So the Minister for Justice considers the murder of poor Donna Cleary a "watershed" in our sentencing policy, does he? But with due respect, Minister, some of us had thought we had reached that point a long, long time ago, writes Kevin Myers
Consider Stephen Phelan of Kimmage in Dublin. Armed with various knives, one night three years ago he went on a rampage through the city, variously waking 13 people from their beds. Most victims were beaten, stabbed, bitten or slashed. Phelan threatened one victim with beheading, another with castration. A woman was told her nipples would be cut off. Yet another victim, a male student, was stabbed nine times.
The night's entertainment finished when he made one woman strip naked, cutting off her pants himself, and then made her simulate sex with a male victim. In the course of his trial on this charge of sexual assault - to which he pled not guilty - he head-butted a prison officer. In all, he faced 17 charges. He was found guilty of the sexual assault on the woman - he had pled guilty on most of the others. The court was told that a psychiatrist was seriously concerned about him ever being released while he remained a drug addict. He had 30 previous convictions.

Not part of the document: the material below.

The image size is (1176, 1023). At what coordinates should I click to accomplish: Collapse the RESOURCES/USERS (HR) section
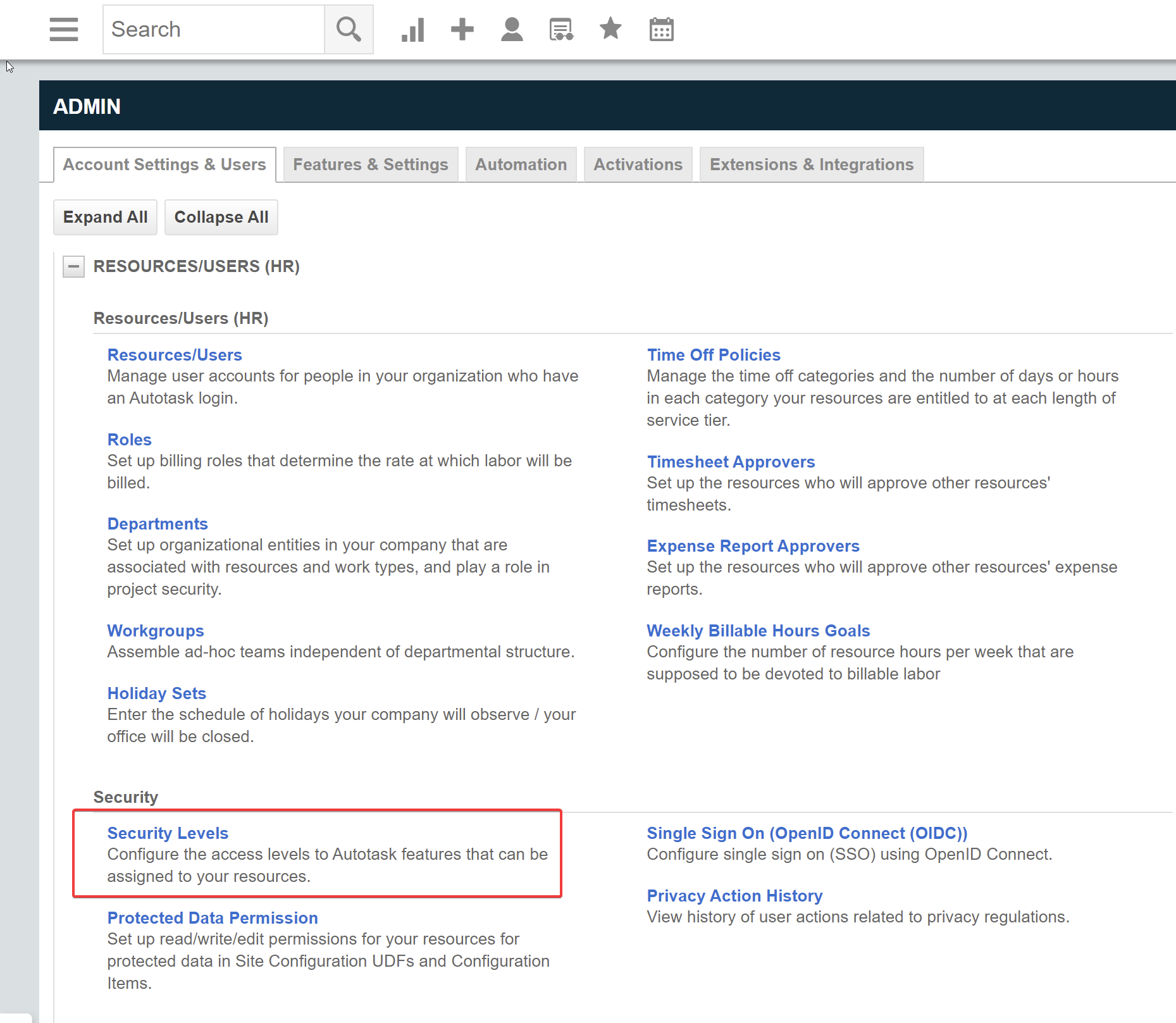tap(73, 266)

What sentence did he get? Go on. Guess how much time he got. With various sentences being made to run concurrently, in effect he was given a total of nine years. Guilty on 17 charges on top of 30 previous convictions, and out in six years, when he will be just 26. What a delightful thought.
The judges who are so judicious and measured with their sentences do not live in the same estates as such savages. Nor, I suspect, does the RTÉ broadcaster Joe Duffy, who 10 years ago challenged bailiffs who had arrived to evict the Cunningham family from their Mulhuddart council home for rent arrears. Faced with an on-air confrontation, the bailiffs withdrew. Well done Duffo, another triumph for your witless brand of bawled populism.
At that time, one Cunningham brother, Gary (16), was one of three boys who had been killed at Ratoath, Co Meath, when the stolen car they were in went out of control. Another brother was stabbed to death in 2000. And a third, Paul, became a criminal terrorist, involved in many shootings. At the time he was himself shot-gunned to death in 2004, he was on bail facing firearms charges, and had already racked up 20 previous convictions. That such a creature was still at large, and on bail, is ludicrous; utterly, manifestly, grotesquely ludicrous.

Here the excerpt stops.